Upon the foregoing papers, the branch of the order to show cause which is to compel the return of the down payment is granted. The seller here was not entitled to cancel the contract for sale when the purchasers failed to obtain mortgage commitment by specified date, as the mortgage contingency clause was solely for benefit of purchasers (Coneys v Game, 141 AD2d 795 [1988]). [*4]
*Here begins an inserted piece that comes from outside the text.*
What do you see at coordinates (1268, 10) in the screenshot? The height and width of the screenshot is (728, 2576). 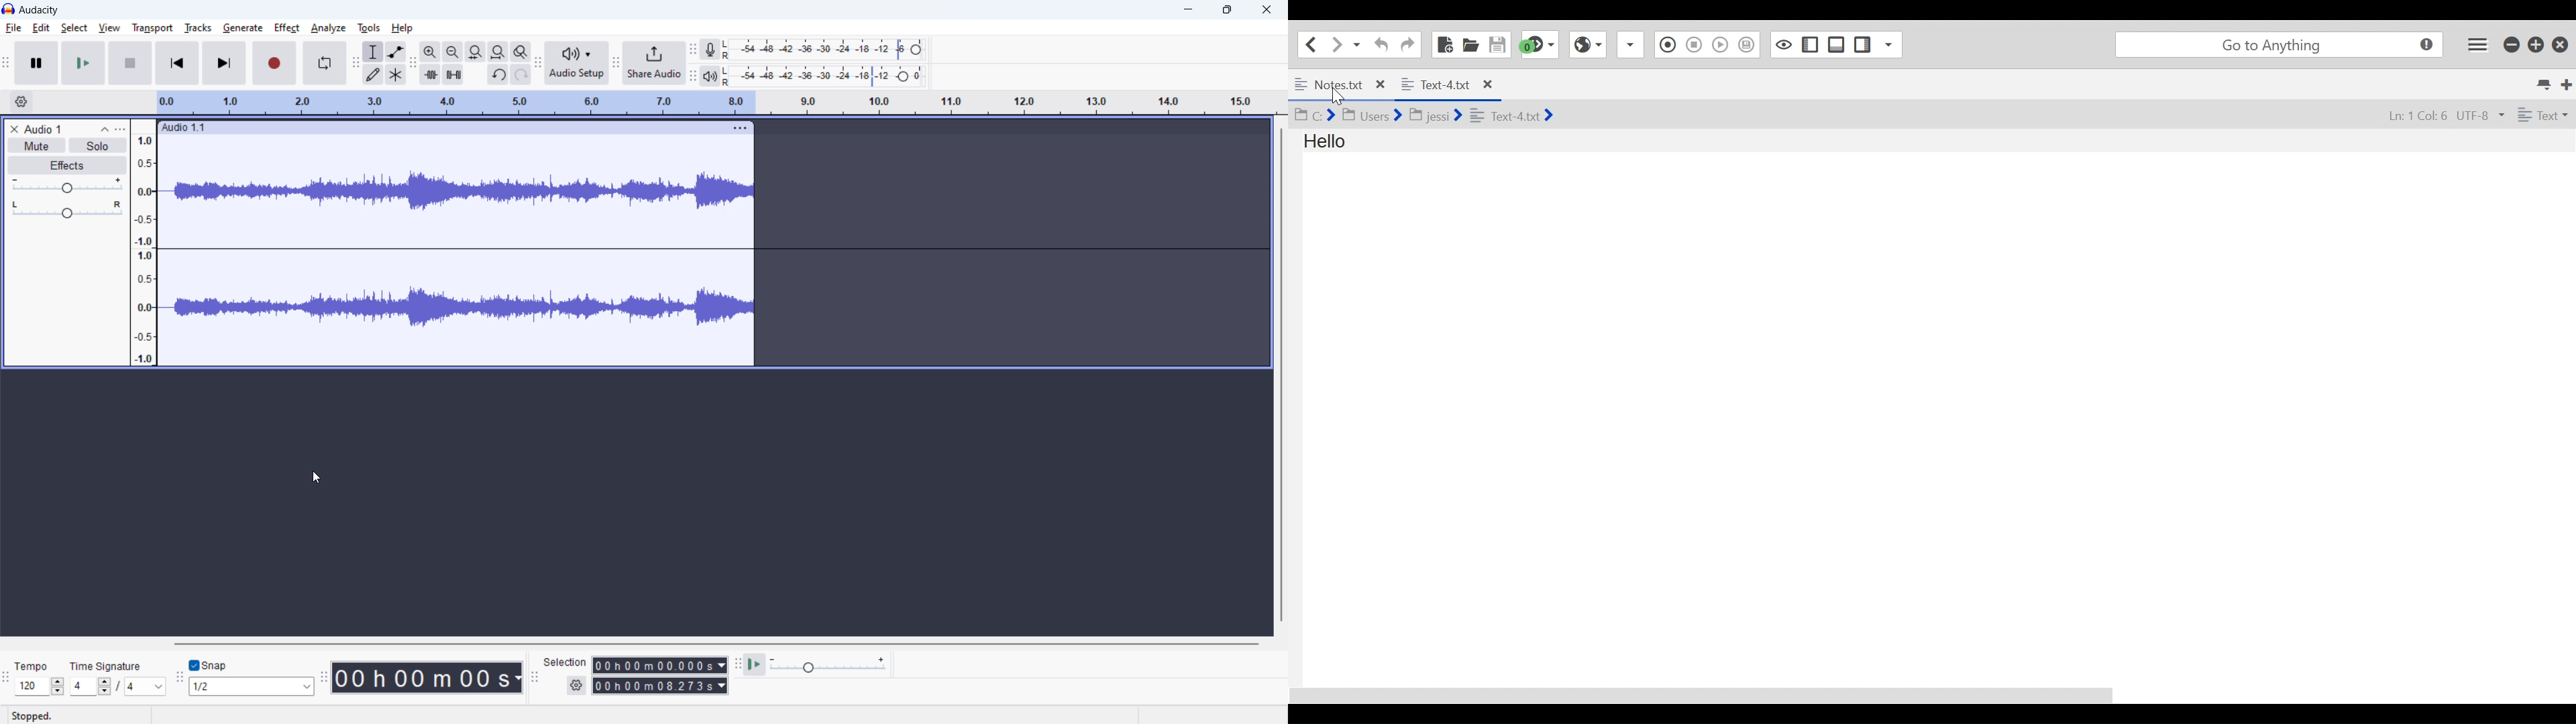 I see `close` at bounding box center [1268, 10].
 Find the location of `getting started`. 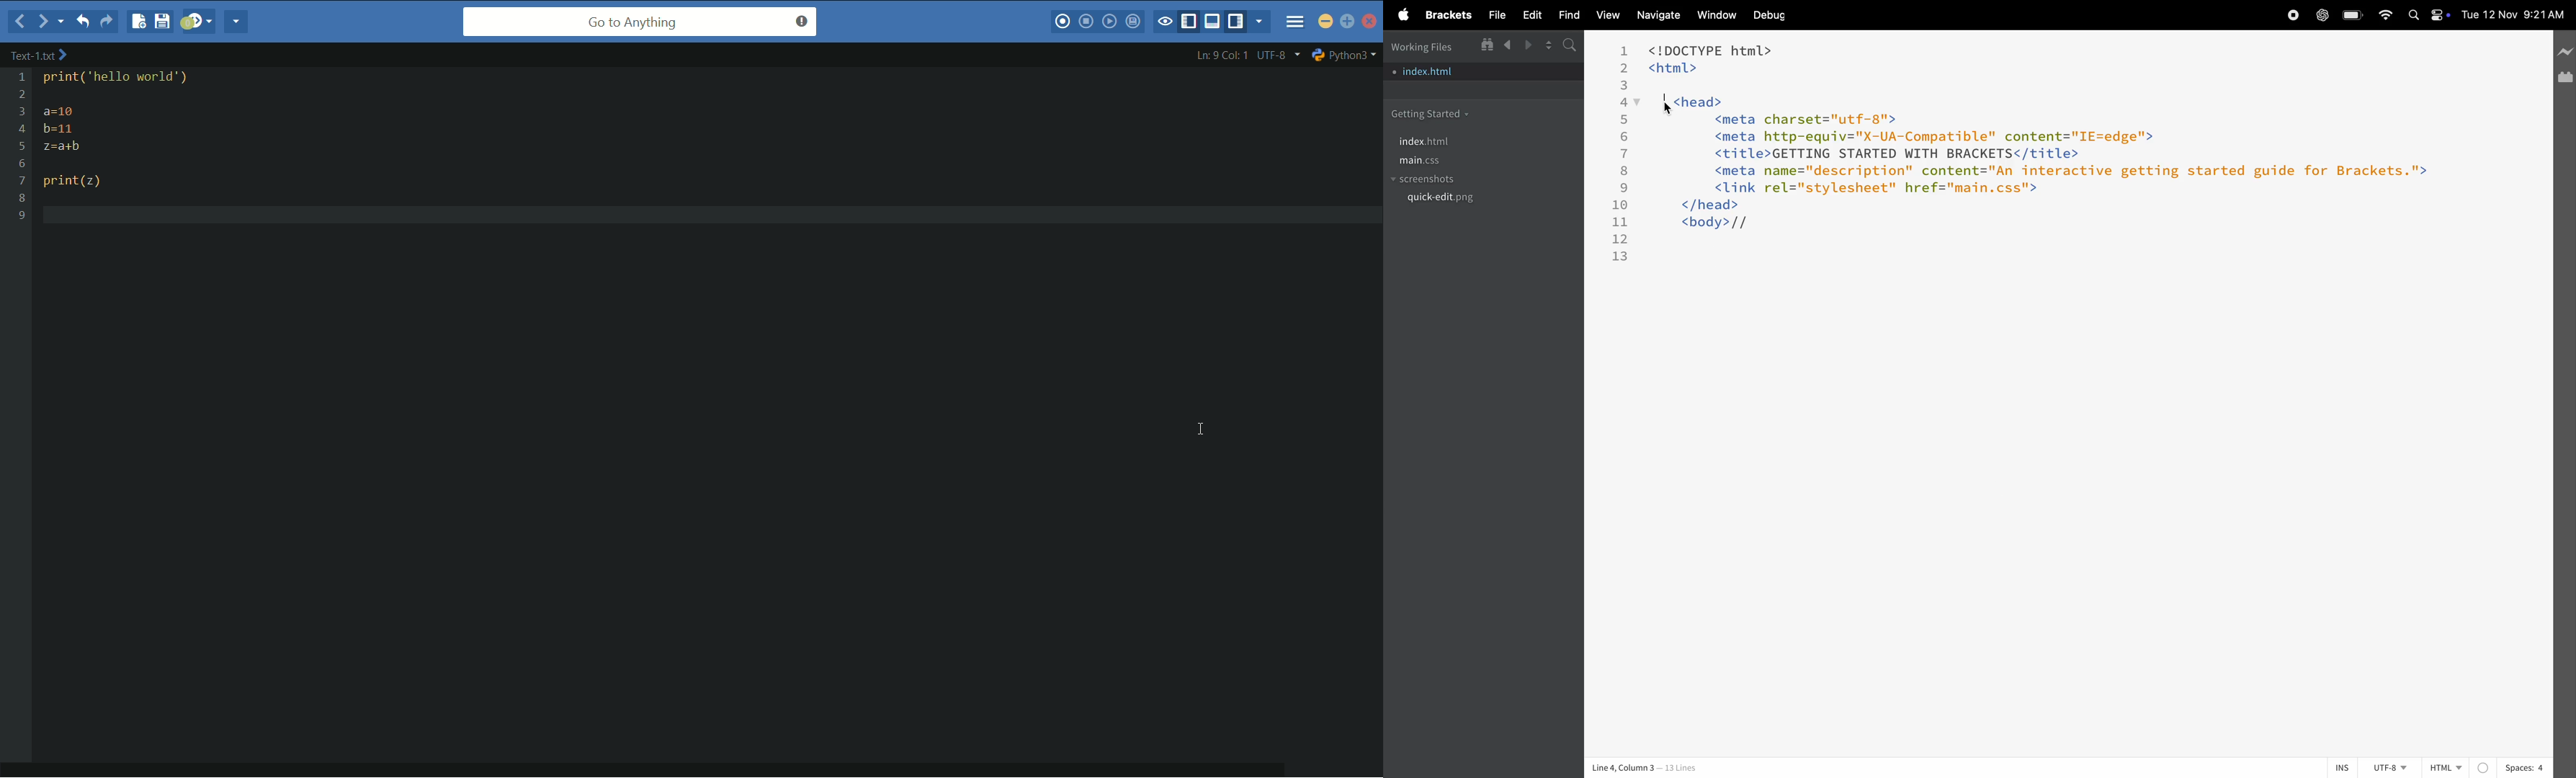

getting started is located at coordinates (1438, 114).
Furthermore, the testimony as to the acts of the defendant, its agents and representatives and the circumstances surrounding the presentation of the application for the mortgage loan and its rejection by their bank, present a fair question of fact as to whether the defendant prevented or substantially hindered the plaintiffs from qualifying for the mortgage loan. It is a fundamental principle of equity that a party to a contract may not insist upon performance of a condition precedent when its nonperformance has been caused by the party himself (Wagner v Derecktor, 306 NY 386, 391 [1954]; Stern v Gepo Realty Corp., 289 NY 274, 276 [1942]; Amies v Wesnofske, 255 NY 156, 162—163 [1931]; Collins Tuttle & Co., Inc. v Ausnit, 95 AD2d 668, 669 [1983], app. dismissed 60 NY2d 644 [1983]; Fifty States Management Corp. v Niagara Permanent Sav. & Loan Assoc., 58 AD2d 177, 181 [1977]; 5 Williston on Contracts §§ 677 and 677A). This concept is firmly established in this State. Over 160 years ago, in Young v Hunter, 6 NY 203, 207 (1852), the Court of Appeals referred to the " * * * well-settled and salutary rule, that a party cannot insist upon a condition precedent, when its non-performance has been caused by himself." The principle is aptly stated in 3A Corbin on Contracts § 767, p. 540: "One who unjustly prevents the performance or the happening of a condition of his own promissory duty thereby eliminates it as such a condition. He will not be permitted to take advantage of his own wrong, and to escape from liability for not rendering his promised performance by preventing the happening of the condition on which it was promised."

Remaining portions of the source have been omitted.